Well, what if we didn’t just have two industrial cultures that were raping the landscape. What if one culture was more indigenous and thrives off the power of plants? They are about regenerating a natural landscape. The other is an industrial culture and is about harvesting a landscape. So we have a push and pull about how you get your power. You’re either chopping down trees in order to get your weapons or you’re growing more in order to channel the vibrant prana power of the forest, and then we’re building defenses that way. We wanted to create this ideological tug of war between sustainable and indigenous cultures who are able to take life and turn that into power and others who process and harvest life and turn that into very mechanical things.

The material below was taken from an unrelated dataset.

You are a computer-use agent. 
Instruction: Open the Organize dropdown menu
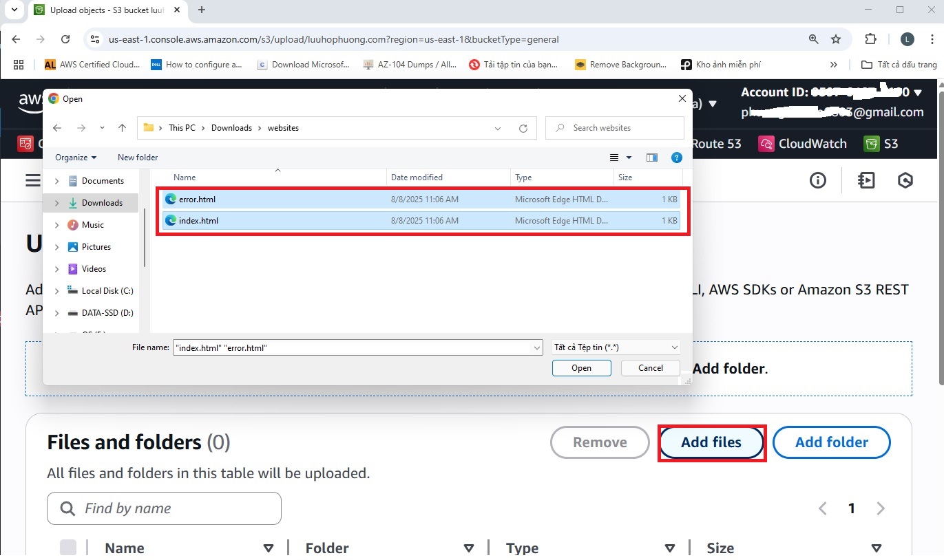76,158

That was the idea behind Hand of Odd.
What each of these games do when we conceptually develop them, even if we don’t get into actual development, they strengthen the reservoir of information that provides the background to our world. Then, whatever we’re doing, we go, oh, we have all these points of reference to go on. Those two properties were on two different continents.

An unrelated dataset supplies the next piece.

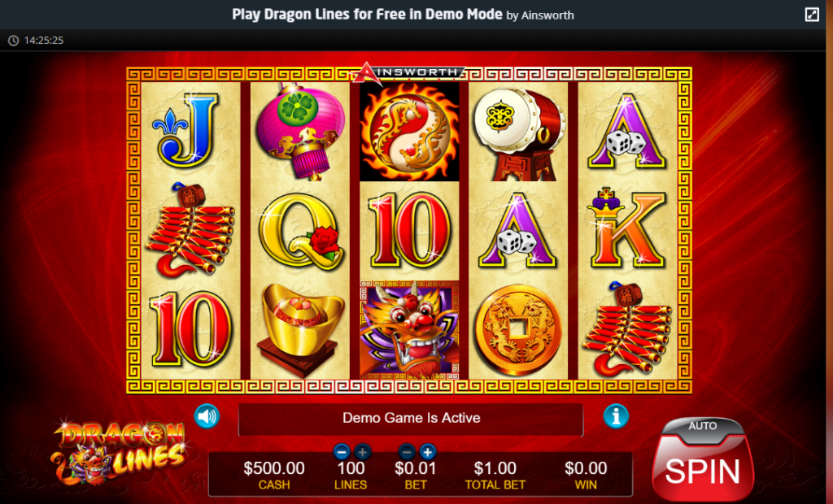Click the clock icon beside time
The width and height of the screenshot is (833, 504).
point(13,41)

We also have the rest of the Quintology. It’s really about Abe’s story, from the beginning of being a lowly third world slave laborer to eventually winding up dead, smack center in a giant Metropolis, in the heart of consumerism. What is going to happen to this lowly slave who goes from the butthole of the world to the center of cosmopolitanism when he notices that these rocks that people were slaving for are now worn on beautiful womens’ rings? That is the path of the Quintology. We haven’t even gotten into the populated places of Abe’s story yet. I have hundreds of paintings that mapped out the movies for this story. We just haven’t put those out there yet. We’ve done lots of work developing landscapes that we haven’t hit yet in any of the games. That gives us our depth. We know what that depth is. The audience hasn’t seen it yet, but when we do deliver, I think the audience will feel it. I think that’s a big reason why we have some of the dedicated fans that we do. They feel the depth there.”
Finally, we always like to end interviews with this soul-searching question: where do you store your ketchup? In the cupboard or the fridge?
I gotta tell you. I was just told to back off on whey and wheat and stuff like that. So I haven’t been eating bread. But okay: when I do, it’s sourdough and I keep it in the freezer. So a loaf lasts me a couple months. Otherwise, it goes bad in a week, right? It’s just me and Sherry. The dogs don’t eat the bread.